» **WHAT TO PRODUCE**:
Rewrite the data below as a numbered list, one item per line, skipping blank lines and leaving out the pictures.

» **DATA EXTRACT**:
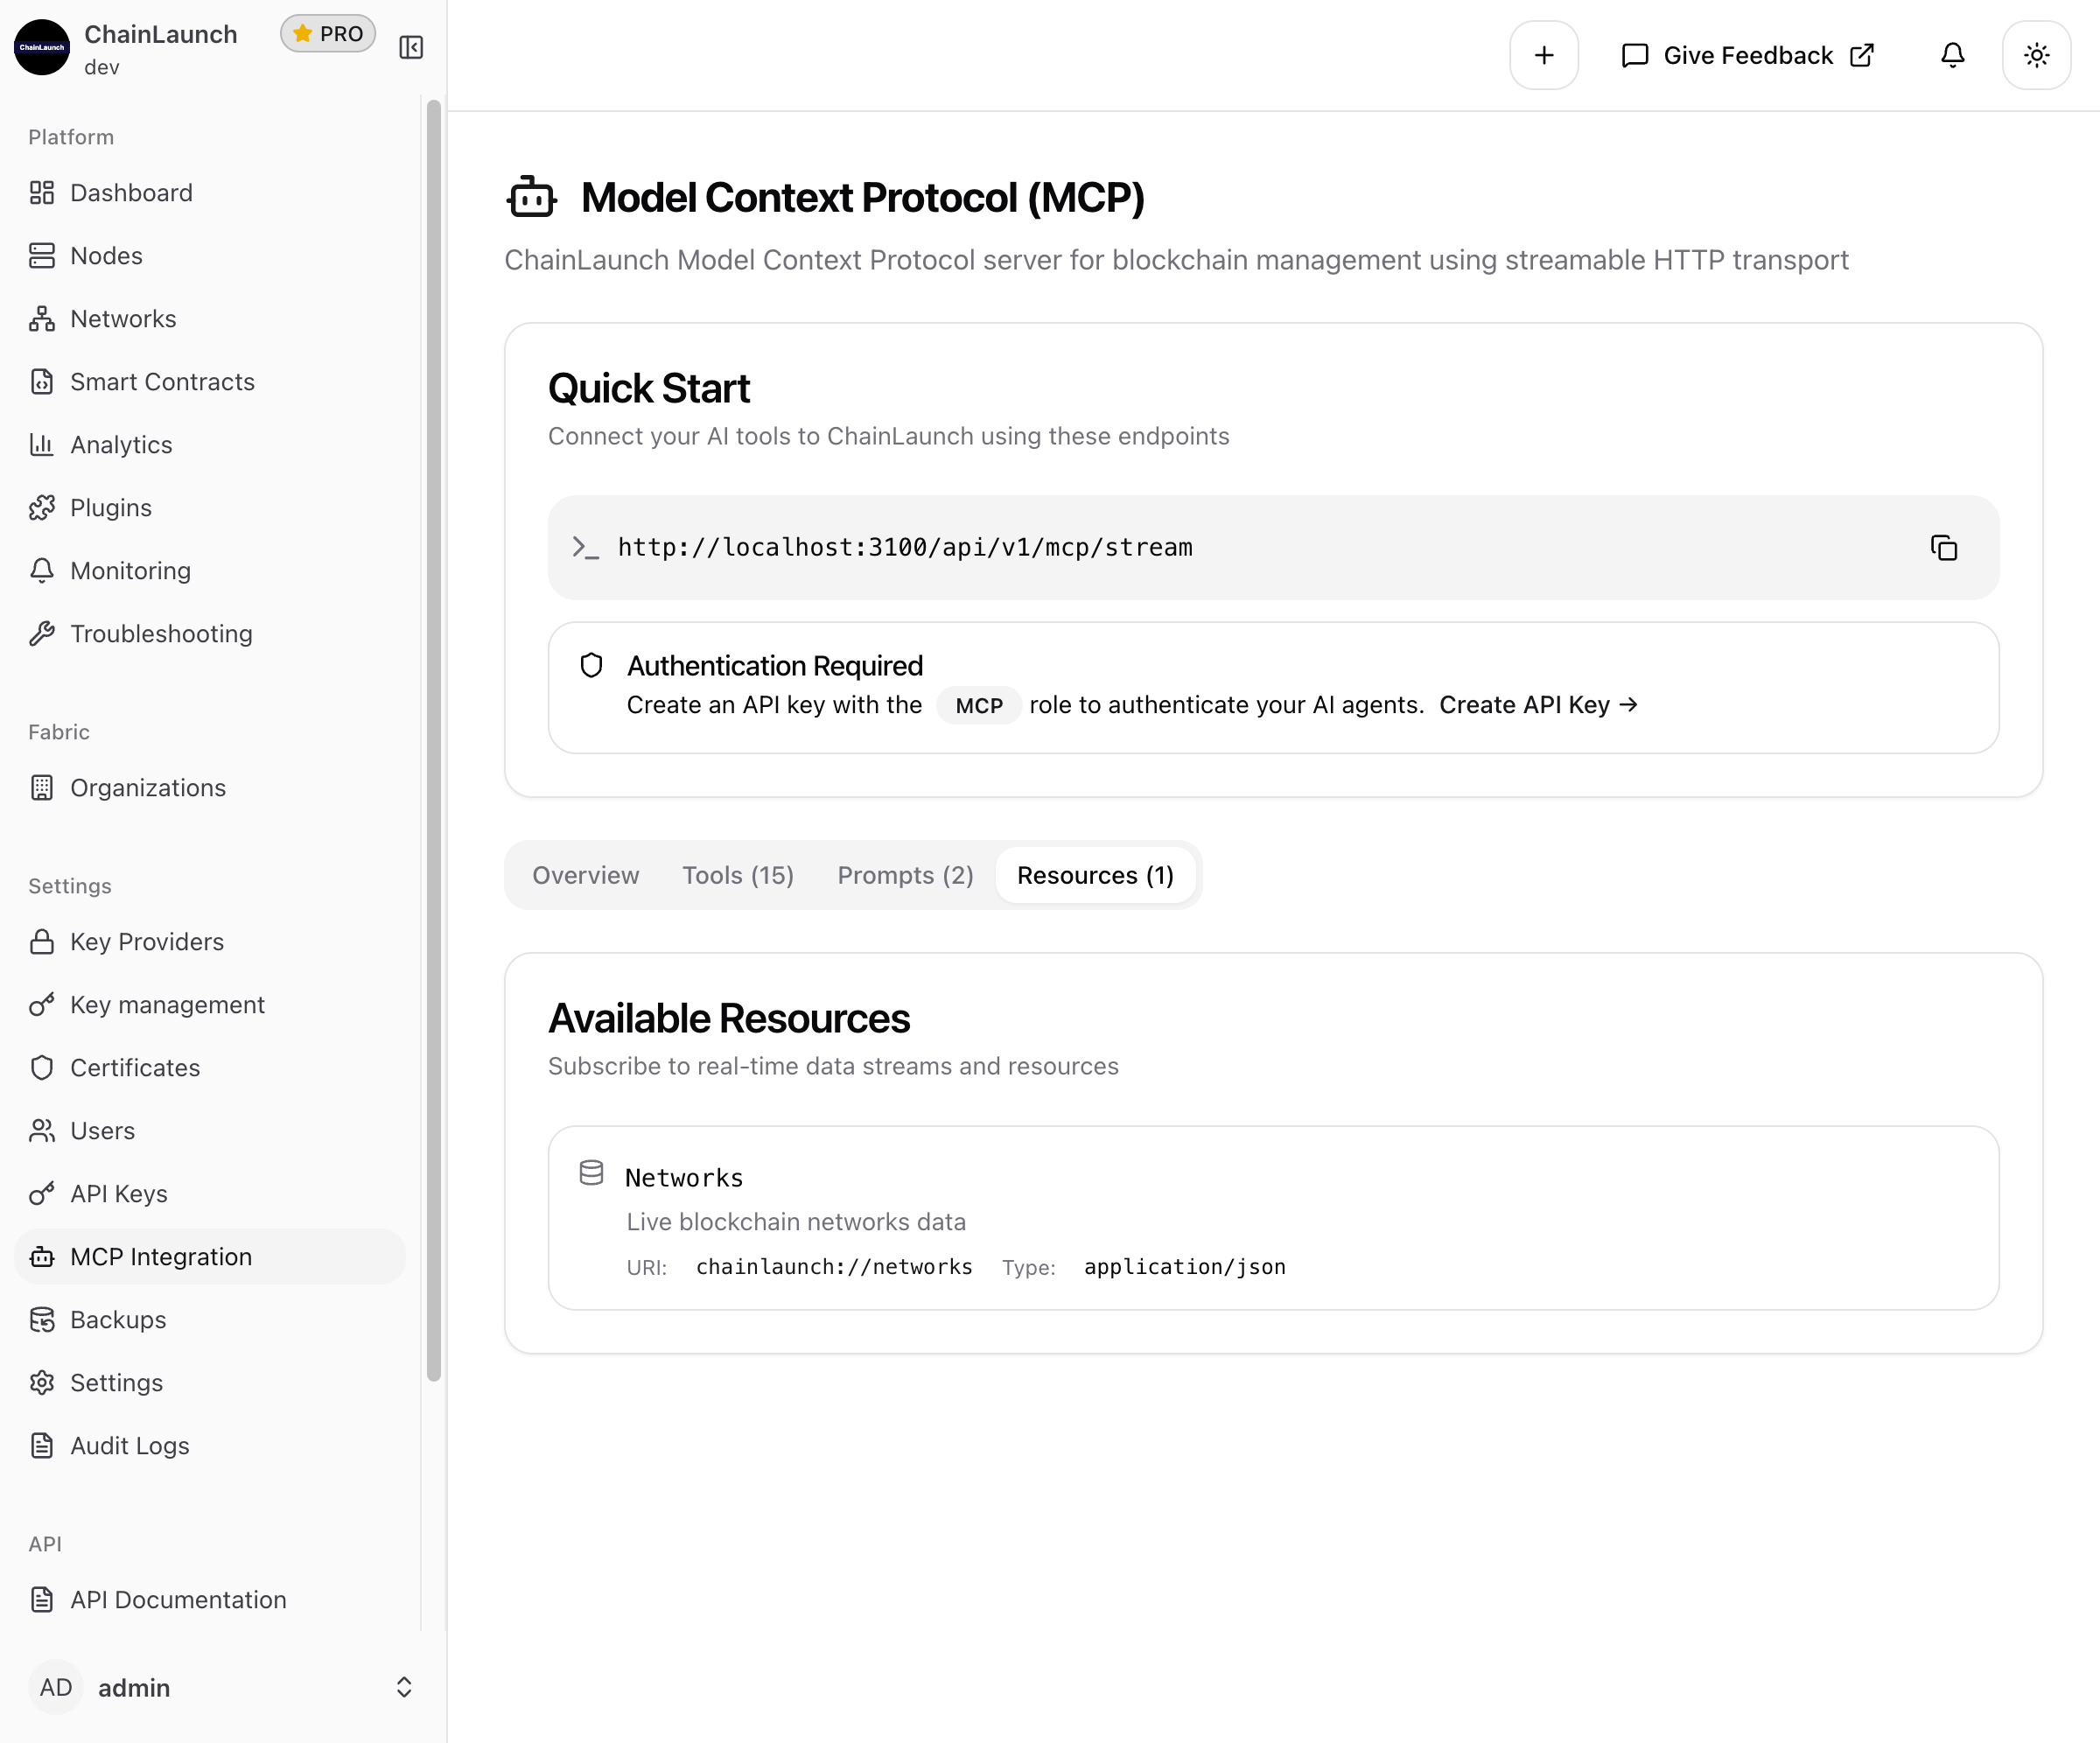
Task: Go to Plugins section
Action: 110,508
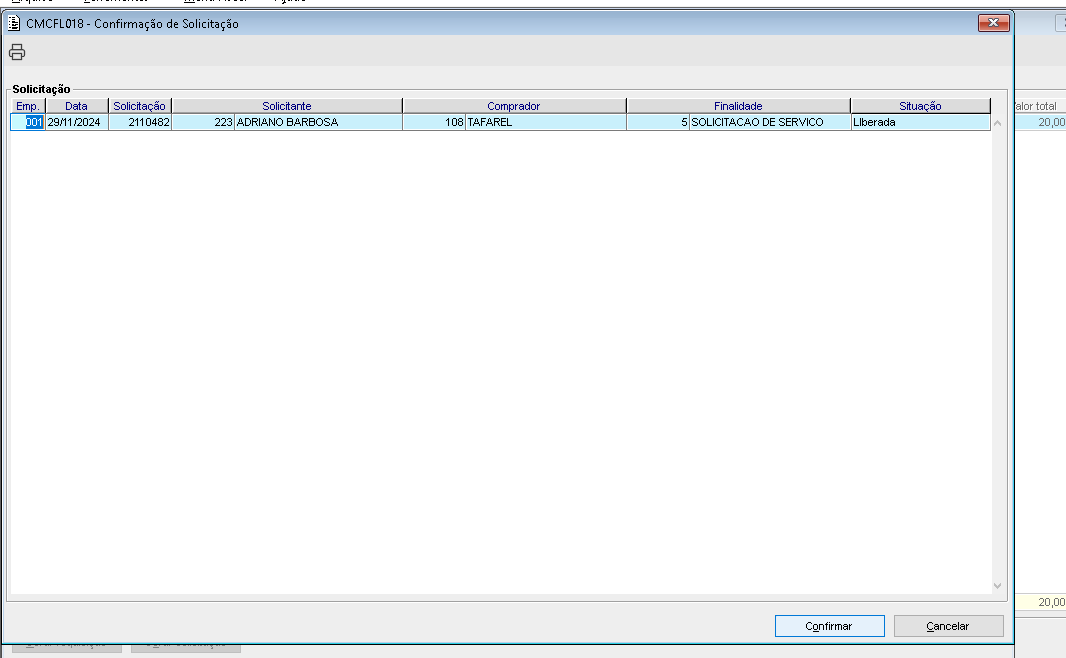Click solicitation number 2110482
Viewport: 1066px width, 658px height.
[140, 123]
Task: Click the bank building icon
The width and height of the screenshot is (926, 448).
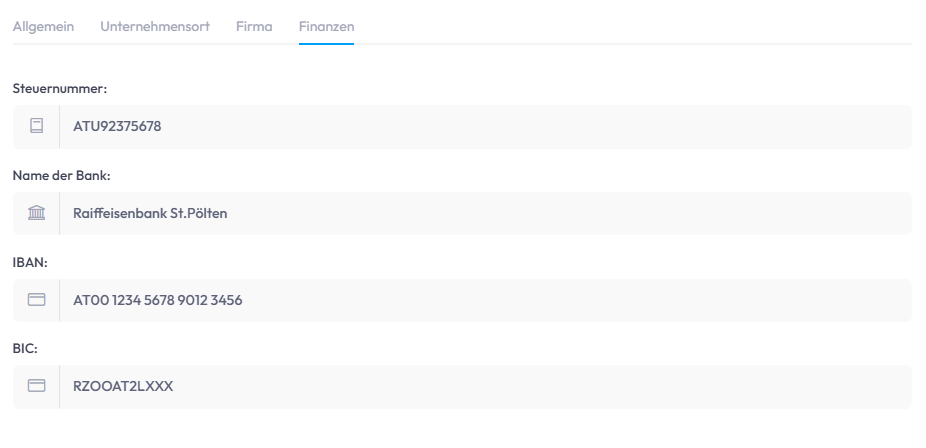Action: pos(37,213)
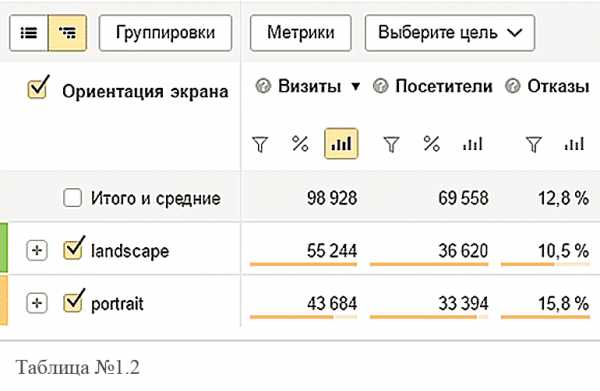Open the Выберите цель dropdown
The image size is (600, 391).
coord(450,33)
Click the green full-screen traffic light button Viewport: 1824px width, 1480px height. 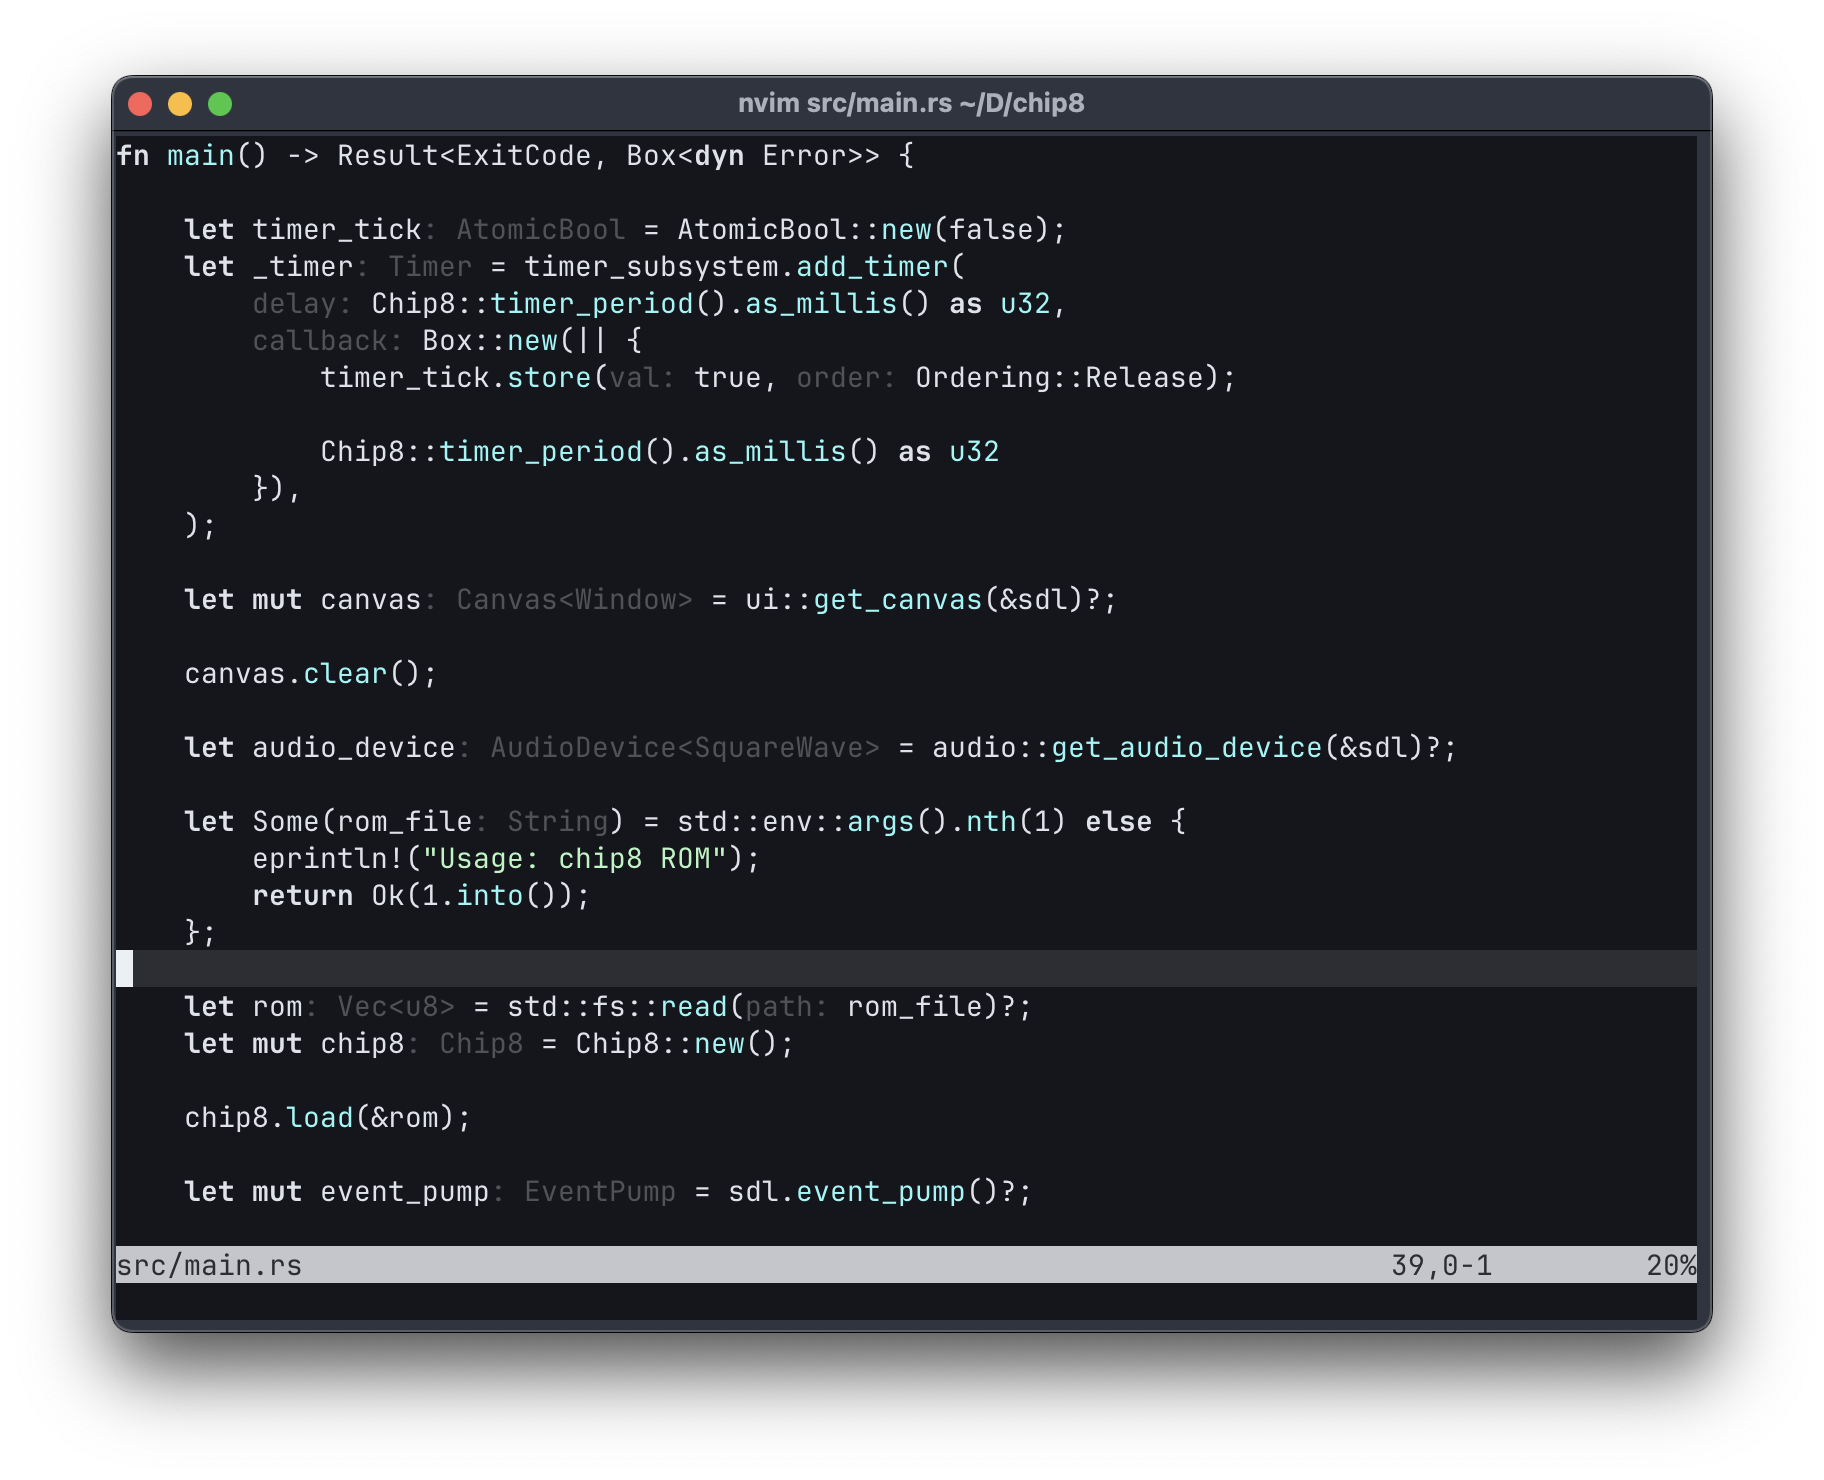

» **ANSWER TO THE EXERCISE**:
1. Task: Go to Plugins section
2. Action: 110,508
3. Click solicitation number 2110482
4. Viewport: 1066px width, 658px height.
5. [140, 123]
6. Task: Click the bank building icon
7. The width and height of the screenshot is (926, 448).
8. Action: pos(37,213)
9. Open the Выберите цель dropdown
10. The image size is (600, 391).
11. coord(450,33)
12. Click the green full-screen traffic light button Viewport: 1824px width, 1480px height. 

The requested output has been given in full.